Copy the data that follows exactly as it is, excluding all pictures.

Start of Block

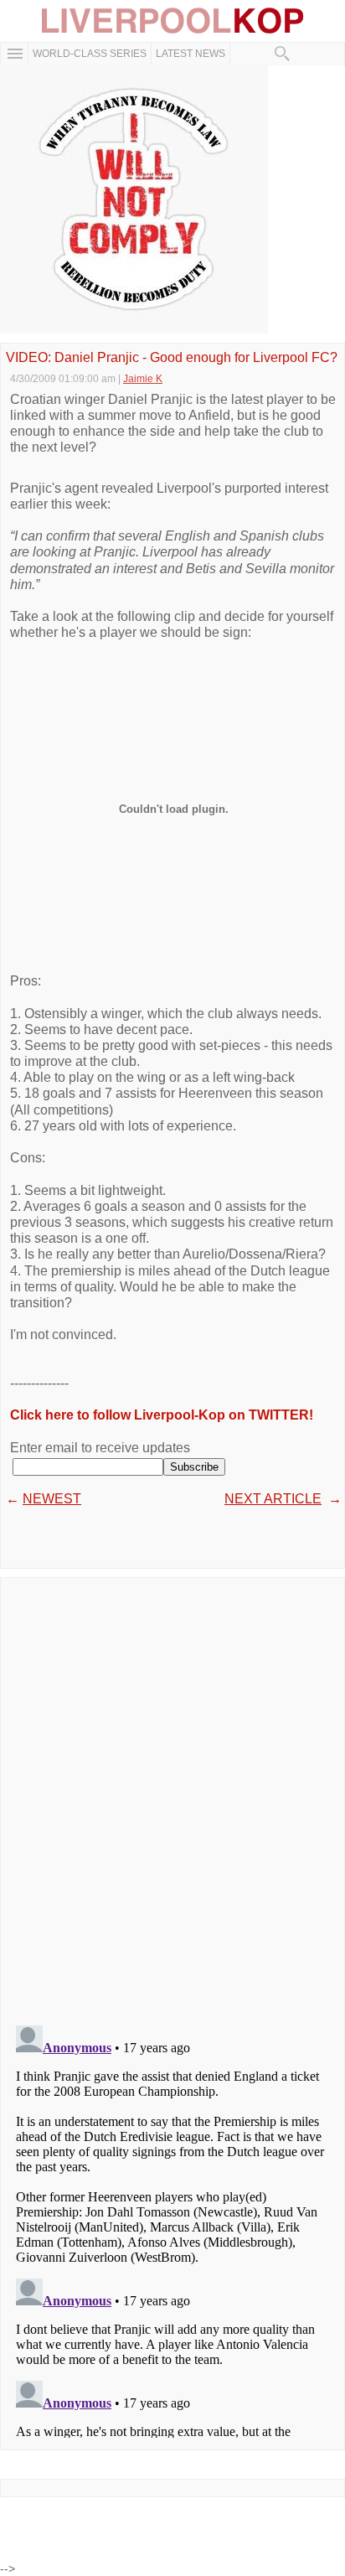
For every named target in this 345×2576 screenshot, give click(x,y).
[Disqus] (172, 1795)
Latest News (190, 53)
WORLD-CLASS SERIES (90, 53)
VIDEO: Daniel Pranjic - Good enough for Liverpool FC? (171, 358)
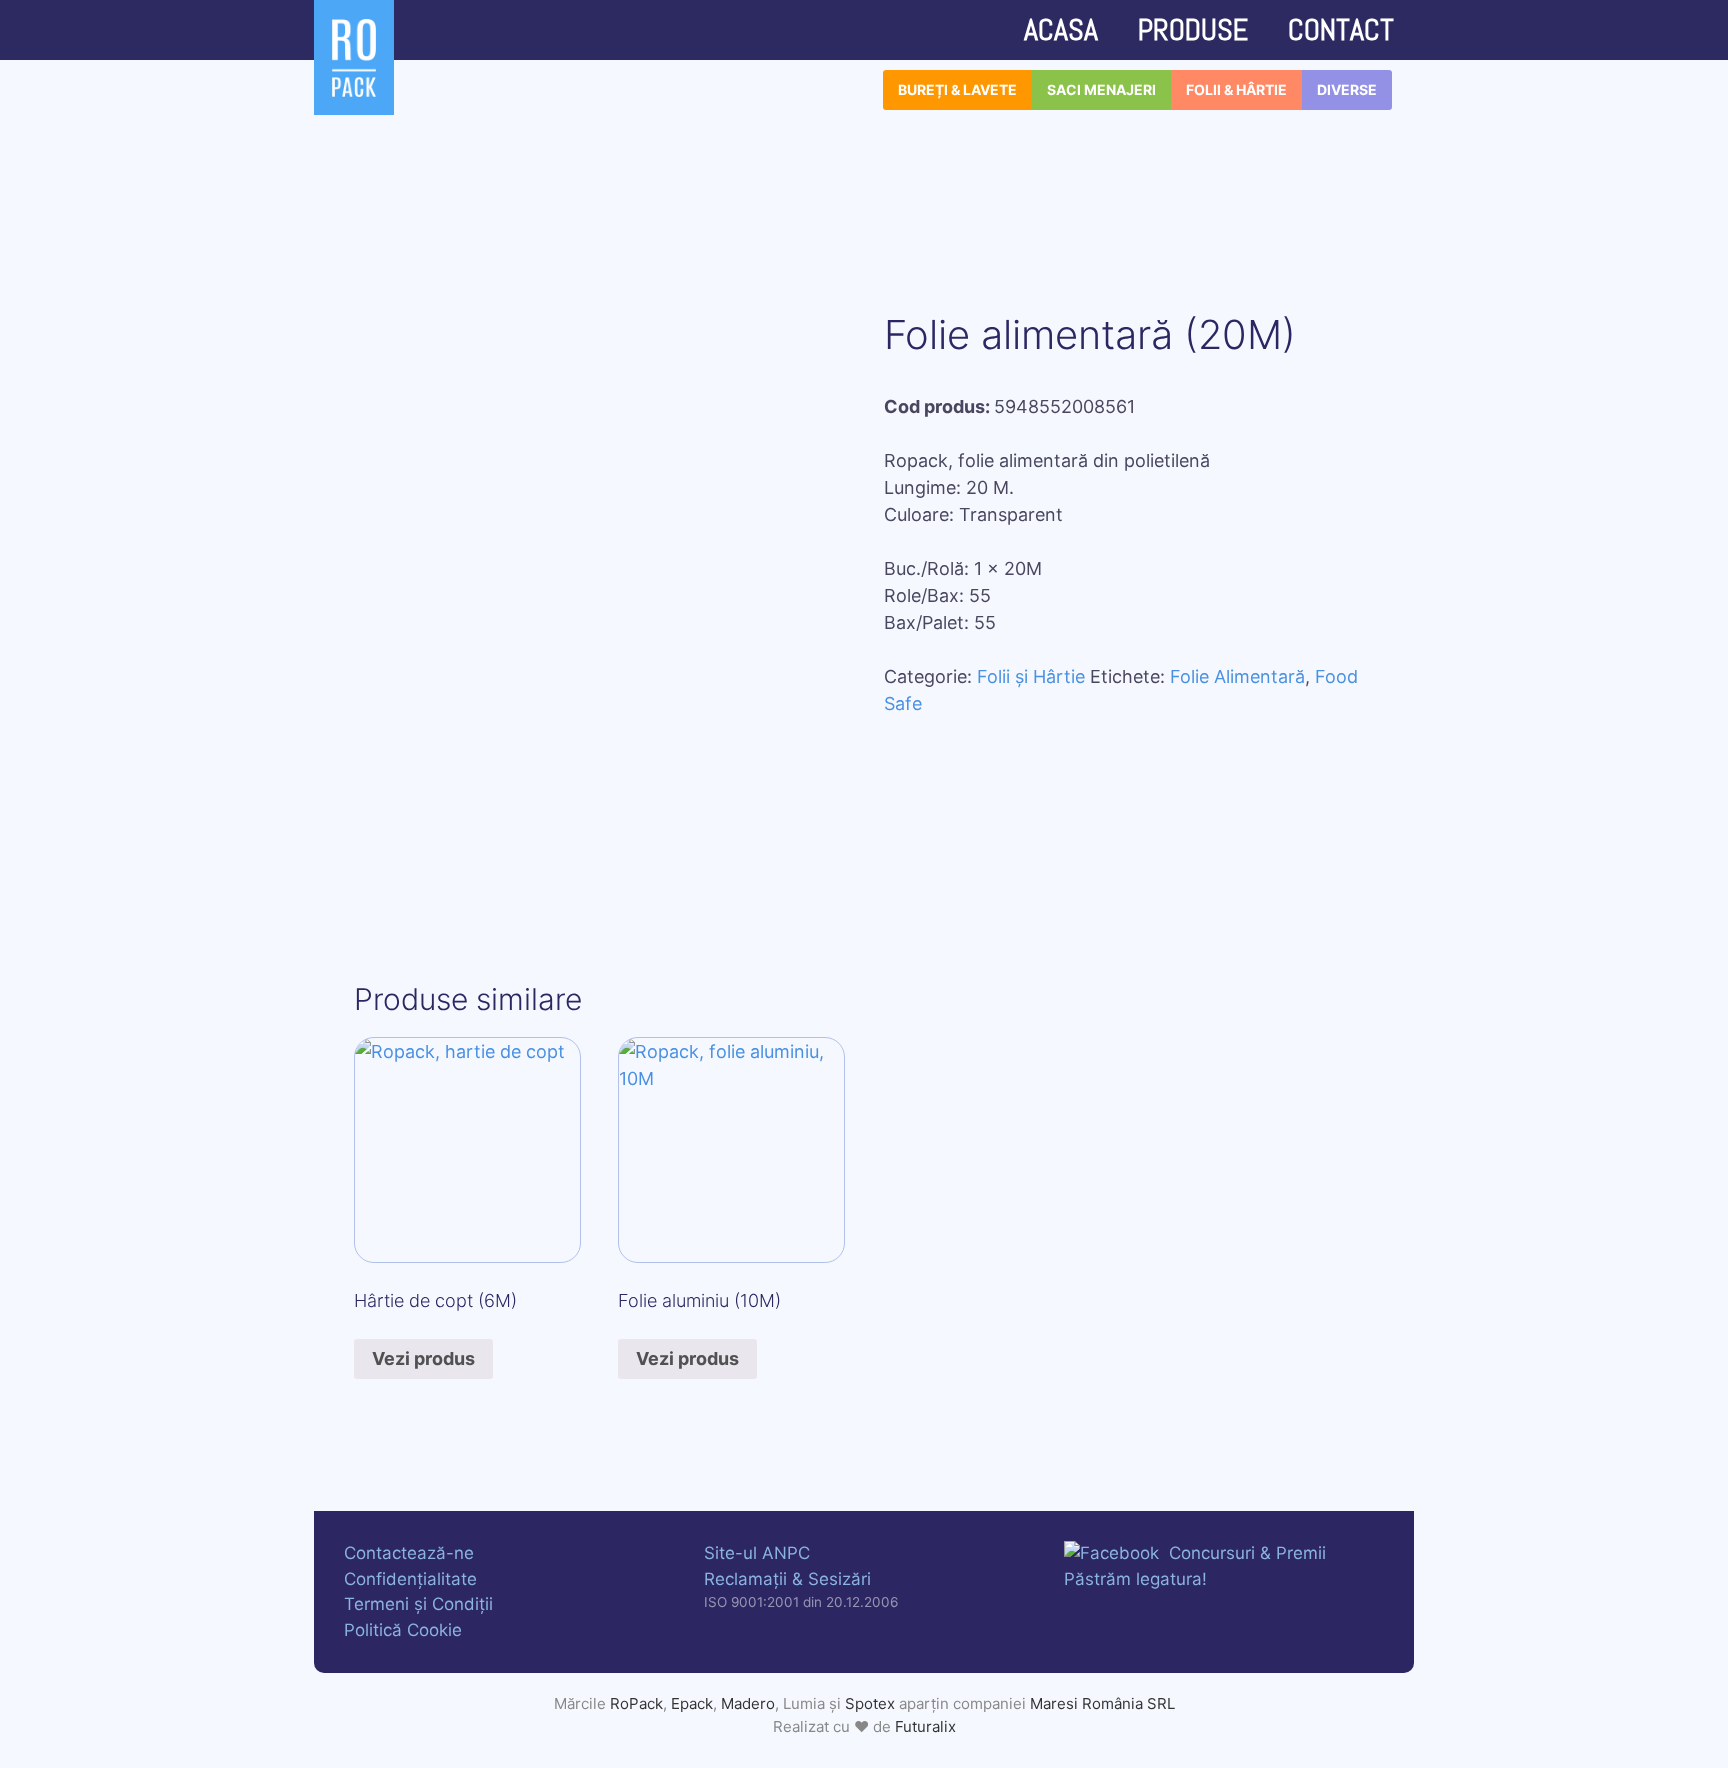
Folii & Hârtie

End of Block

Answer section:
For every named target in this 345×2576 screenshot, give click(x,y).
[Disqus] (172, 1795)
Latest News (190, 53)
WORLD-CLASS SERIES (90, 53)
VIDEO: Daniel Pranjic - Good enough for Liverpool FC? (171, 358)
Folii & Hârtie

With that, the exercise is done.